O'Reilly D R, Passarelli A L, Goldman I F, Miller L K
Department of Entomology, University of Georgia, Athens 30602.
J Gen Virol. 1990 May;71 ( Pt 5):1029-37. doi: 10.1099/0022-1317-71-5-1029.
A region of the baculovirus Autographa californica nuclear polyhedrosis virus genome that is frequently found to be altered after serial passage of the virus in cell culture was characterized. Sequence analysis of this region of the genome in wild-type and mutant viruses revealed that some of the mutations affected a 675 bp open reading frame, designated DA26. The DA26 gene was disrupted both by deletion and by insertion of sequences that resembled transposable elements. Northern blot analysis of DA26 showed that it was expressed very early after infection. DA26-specific transcripts could be detected after the 1 h viral adsorption period upon infection of cultured Trichoplusia ni cells. These transcripts were mapped by nuclease protection assays. A recombinant virus was constructed in which DA26 was disrupted by insertion of the Escherichia coli lacZ gene. This virus was viable in both T. ni and Spodoptera frugiperda cells and analysis of the kinetics of protein synthesis revealed no differences between wild-type and recombinant viruses. The disruption of DA26 also did not interfere with the ability of the virus to infect T. ni or S. frugiperda larvae.

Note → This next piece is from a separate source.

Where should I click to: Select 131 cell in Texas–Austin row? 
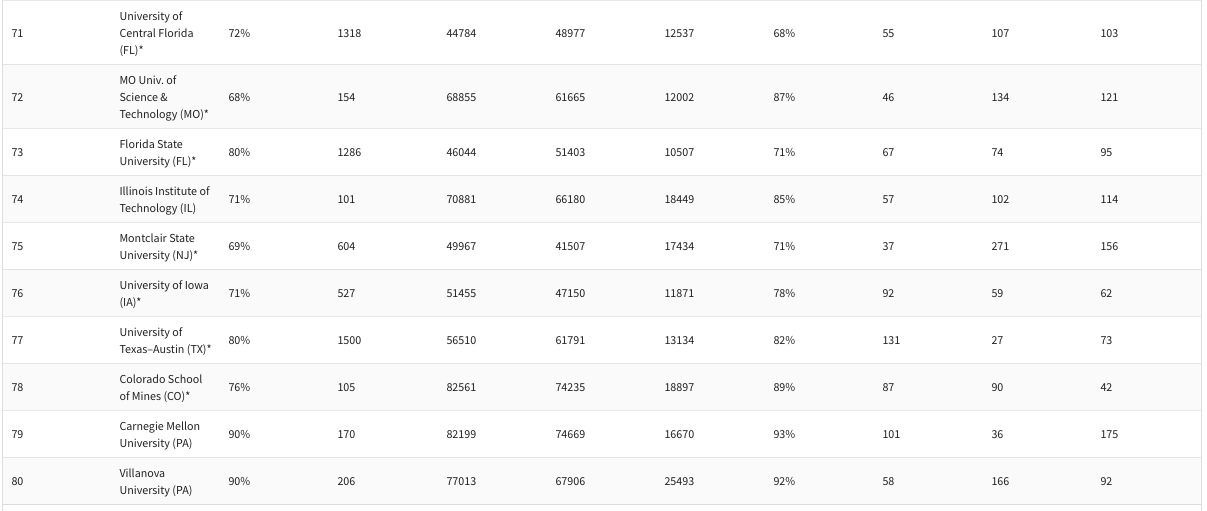pyautogui.click(x=891, y=340)
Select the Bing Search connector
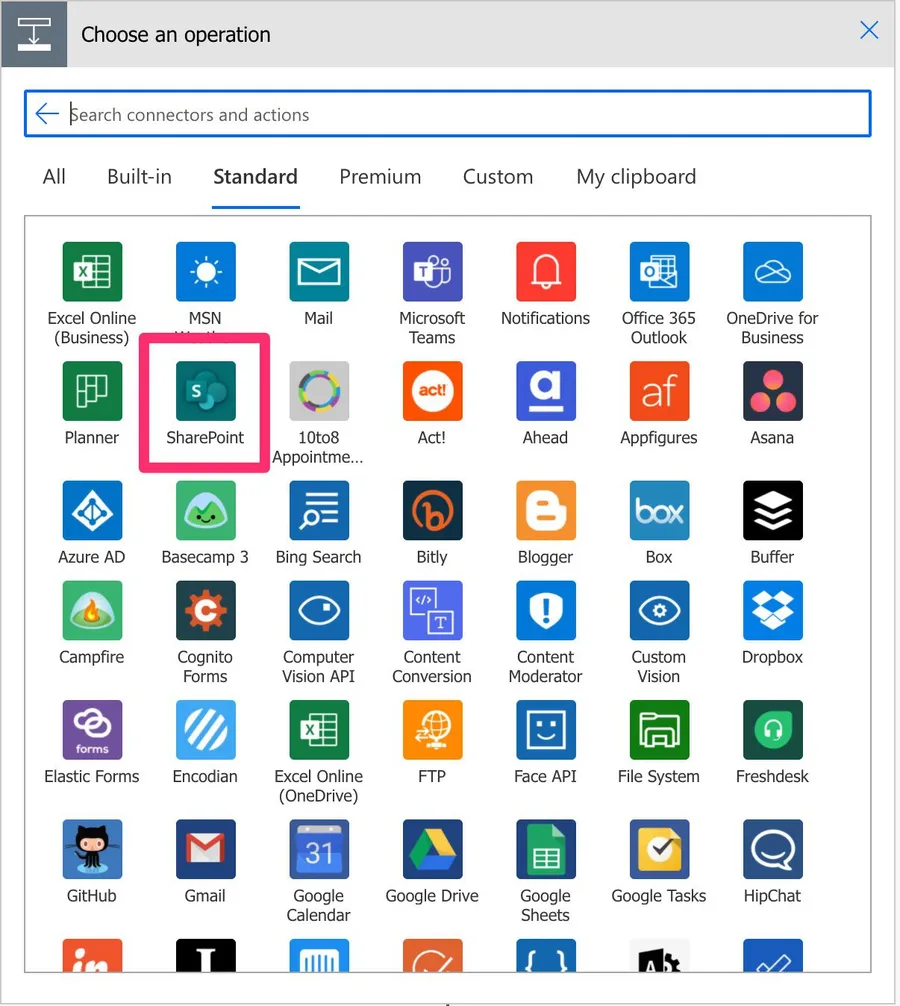 pos(318,510)
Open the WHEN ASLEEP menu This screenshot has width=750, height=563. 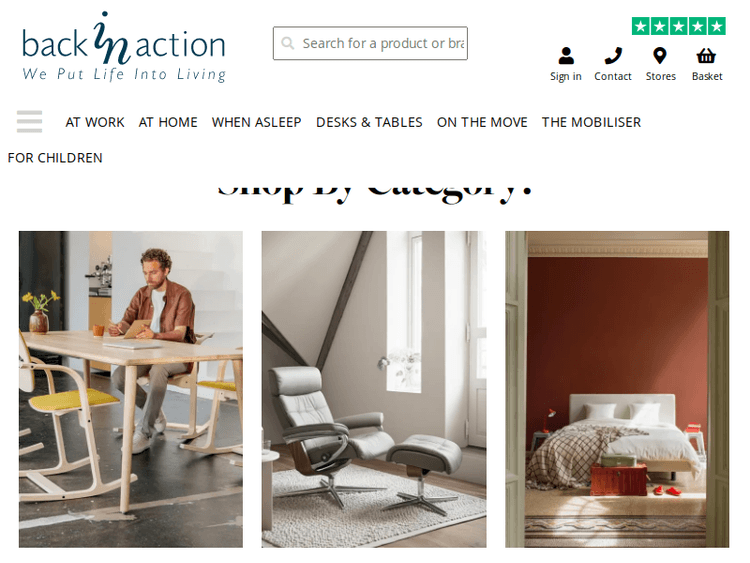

对杆状病毒苜蓿银纹夜蛾核型多角体病毒基因组的一个区域进行了表征,该区域在病毒于细胞培养物中连续传代后经常发生改变。对野生型和突变型病毒基因组的该区域进行序列分析发现,一些突变影响了一个675 bp的开放阅读框,命名为DA26。DA26基因因类似于转座元件的序列的缺失和插入而被破坏。对DA26的Northern印迹分析表明,它在感染后很早便开始表达。在培养的粉纹夜蛾细胞感染后1小时的病毒吸附期过后,即可检测到DA26特异性转录本。这些转录本通过核酸酶保护试验进行了定位。构建了一种重组病毒,其中DA26因插入大肠杆菌lacZ基因而被破坏。该病毒在粉纹夜蛾和草地贪夜蛾细胞中均能存活,对蛋白质合成动力学的分析表明,野生型病毒和重组病毒之间没有差异。DA26的破坏也不影响病毒感染粉纹夜蛾或草地贪夜蛾幼虫的能力。